Arginine kinase (AK) was isolated from the body wall muscle of the primitive sea anemone Anthopleura japonicus by Ultrogel AcA34 gel filtration, DEAE-32 chromatography and elution on a Cosmogel-SP column. The denatured molecular mass as determined with SDS/PAGE was 80 kDa, twice that of the usual AK subunit, indicating that this AK has an unusual two-domain structure. The native form was eluted on a Superose 12 column with the same retention time as that of rabbit homodimeric creatine kinase, indicating that Anthopleura AK is a monomer of 80 kDa.

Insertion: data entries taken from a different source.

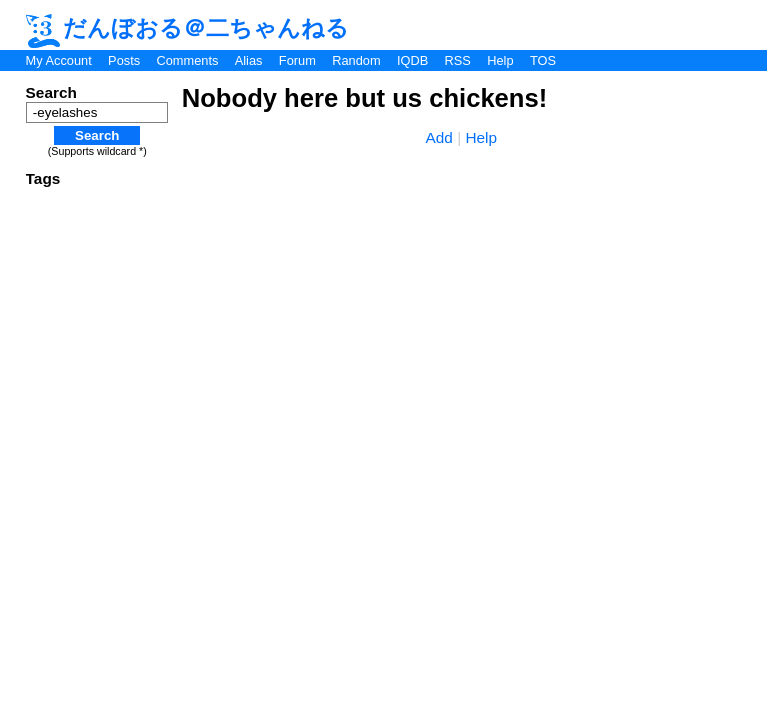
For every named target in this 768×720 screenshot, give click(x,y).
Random (356, 60)
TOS (543, 60)
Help (500, 60)
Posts (124, 60)
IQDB (412, 60)
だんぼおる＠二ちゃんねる (188, 28)
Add (439, 137)
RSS (458, 60)
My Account (59, 60)
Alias (249, 60)
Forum (297, 60)
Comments (187, 60)
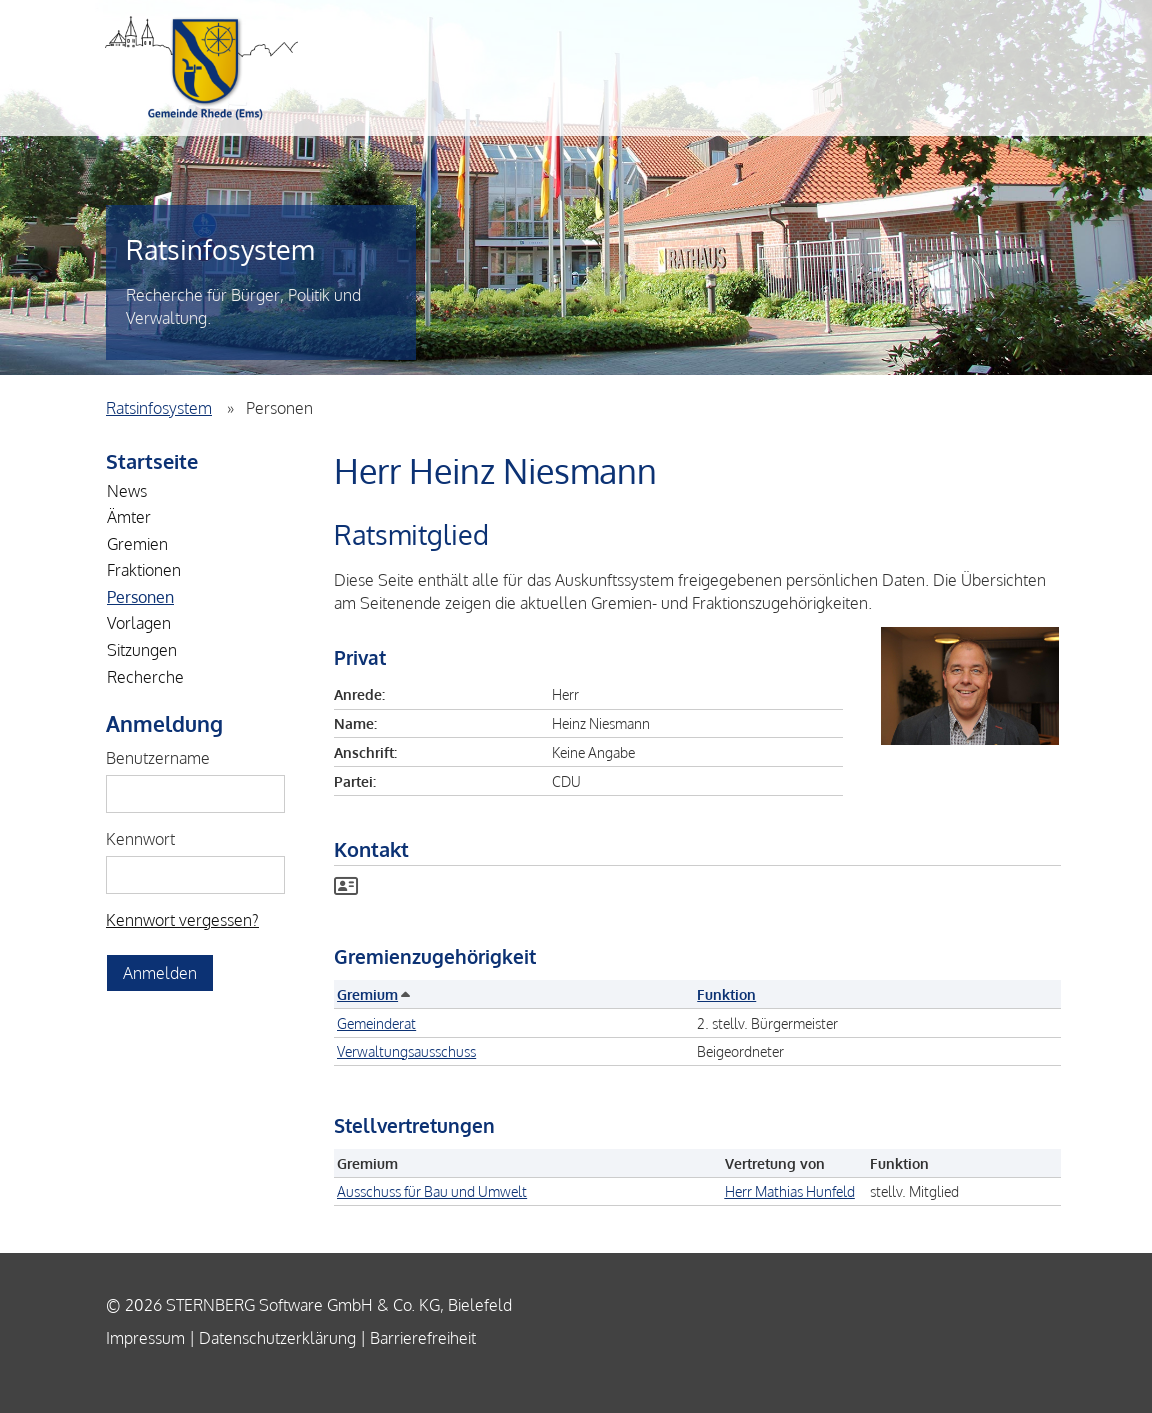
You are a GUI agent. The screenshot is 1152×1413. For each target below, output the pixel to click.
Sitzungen (142, 650)
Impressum (145, 1338)
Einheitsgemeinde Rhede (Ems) (201, 68)
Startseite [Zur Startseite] (152, 461)
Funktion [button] (726, 994)
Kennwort (140, 839)
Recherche (145, 677)
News (127, 491)
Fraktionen (144, 570)
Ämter (129, 517)
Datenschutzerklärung (277, 1338)
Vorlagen (139, 623)
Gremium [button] (372, 994)
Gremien (137, 544)
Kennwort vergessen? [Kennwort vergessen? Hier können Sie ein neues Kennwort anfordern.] (182, 920)
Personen (140, 597)
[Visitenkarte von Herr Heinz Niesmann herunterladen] (346, 888)
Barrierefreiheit (423, 1338)
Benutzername (158, 758)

The isolated enzyme gave a specific activity of 100-120 micromol of Pi/min per mg of protein in the pH range 7.9-9.1 for the forward reaction. The enzyme is fully activated by Ca2+, as it is with Mg2+. The cDNA-derived amino acid sequence of 715 residues of Anthopleura AK was determined. The validity of the sequence was supported by chemical sequencing of internal tryptic peptides. A bridge intron of 686 bp, which separates the two domains of Anthopleura AK, is present between the second and third nucleotide in the codon of Ala-364. This is the first two-domain AK to be sequenced. Anthopleura AK shows 48-54% amino acid sequence identity with known invertebrate AKs, and also shows a lower, but significant, similarity (39-46%) to marine worm glycocyamine kinase and rabbit creatine kinase.